Speak&Roll, di Franco Montorro/21 – Monetine o non monetine… vincono i più forti

di Franco Montorro

La Gazzetta dello Sport si (pre)occupa di un libro scritto da un ex magistrato che sosterrebbe l’ipotesi di una pesante interferenza politica a favore dell’Olimpia Milano, sulla giustizia sportiva, nei playoff 1989. Quelli della monetina in testa a Meneghin a Pesaro in semifinale e poi ci fu la famosa gara decisiva a Livorno, con il canestro annullato a Forti ecc. ecc.

Il commento della Rosea alla vicenda mi è apparso opportuno, preciso nel rievocare le vicende ma – come dire? – un po’ troppo vivace, veloce, piccato a difendere poi quello che non c’era ragione di sostenere. Solo che a volte bisognerebbe riportare tutto ad un certo livello di ragione e di neutralità ed allora sì, certo che l’ipotesi del complotto socialista appare assurda (beh, certo non erano anni specchiati), per una squadra fortissima e che non avrebbe vinto quel titolo se nell’ultima azione incriminata Fantozzi avesse dato la palla per tempo a Forti, senza sprecare almeno un palleggio inutile in più. Scetticillo, il piccolo demonietto innocuo che ogni tanto mi fa da grillo parlante, mi suggerisce anche che in quell’occasione Milano giocò la parte conclusiva con uno che avrebbe dovuto essere fuori per cinque falli, già… Ma passiamo oltre.

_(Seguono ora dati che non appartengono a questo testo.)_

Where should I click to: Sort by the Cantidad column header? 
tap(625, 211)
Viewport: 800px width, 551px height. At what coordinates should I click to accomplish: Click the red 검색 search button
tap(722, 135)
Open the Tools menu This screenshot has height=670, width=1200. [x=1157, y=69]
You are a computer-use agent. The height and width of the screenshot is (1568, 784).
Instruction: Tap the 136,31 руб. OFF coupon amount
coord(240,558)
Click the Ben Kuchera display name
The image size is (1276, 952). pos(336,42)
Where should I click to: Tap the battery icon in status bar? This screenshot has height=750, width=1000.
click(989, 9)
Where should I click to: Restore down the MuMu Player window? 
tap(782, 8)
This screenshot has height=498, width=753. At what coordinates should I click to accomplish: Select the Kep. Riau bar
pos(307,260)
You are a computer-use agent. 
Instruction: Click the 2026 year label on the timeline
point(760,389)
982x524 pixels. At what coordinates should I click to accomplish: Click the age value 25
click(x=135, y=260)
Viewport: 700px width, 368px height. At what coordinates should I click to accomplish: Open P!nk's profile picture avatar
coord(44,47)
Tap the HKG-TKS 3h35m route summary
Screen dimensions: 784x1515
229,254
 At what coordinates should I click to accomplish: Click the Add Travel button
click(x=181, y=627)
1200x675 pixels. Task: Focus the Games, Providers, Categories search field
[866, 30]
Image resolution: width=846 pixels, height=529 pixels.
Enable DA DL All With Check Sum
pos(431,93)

Sì, Meneghin fu colpito da una monetina a Pesaro, una delle tante forse ricevute in carriera. Una delle poche o forse l’unica che lo mise K.O. e mica perché quel tifoso della Scavolini l’avesse scagliata con forza erculea. Perché andava bene così e per carità nessuna giustificazione alla stupidità e alla violenza.

Altra deviazione: la Gazzetta sostiene che se negli ultimi anni le monete non volano più nei palasport lo si deve anche a quella vicenda; io temo che sia anche perché considerando il valore dei tondelli monetari e il loro peso, cento lire e un euro non siano la stessa cosa, se intendete cosa voglio dire senza fare troppo il cerimoniere involontario della crisi.

Ma torniamo all’ipotesi del complotto e guardiamo come in quel periodo, facciamo 1983-1993 abbiano vinto il titolo Roma e Virtus Bologna, la stradominante Milano, Pesaro e poi Caserta. Dobbiamo andare a vedere la composizione dei governi dell’epoca? No, grazie, vincevano le più forti nei palazzetti lasciando stare il Palazzo.

In quanto a Meneghin, andrebbe riletta la sua versione dei fatti sullo scudetto 1984, “condizionato” – lo si può dire – dalla sua espulsione in Gara2 a Bologna e dalla successiva squalifica, racconto fruibile sul libro scritto pochi anni fa in collaborazione con l’ottimo Flavio Vanetti. Espulsione e squalifiche meritate, nonostante la ricostruzione di SuperDino che contiene molti errori; e senza bisogno di scomodare la socialista Milano e la comunista Bologna. Io c’ero e vi garantisco che quella sera i provvedimenti degli arbitri e in seguito del giudice sportivo furono perfettamente rispettosi delle leggi. In politica, allora, e l’abbiamo scoperto dopo, non accadeva altrettanto. Ma nel basket vinceva il migliore.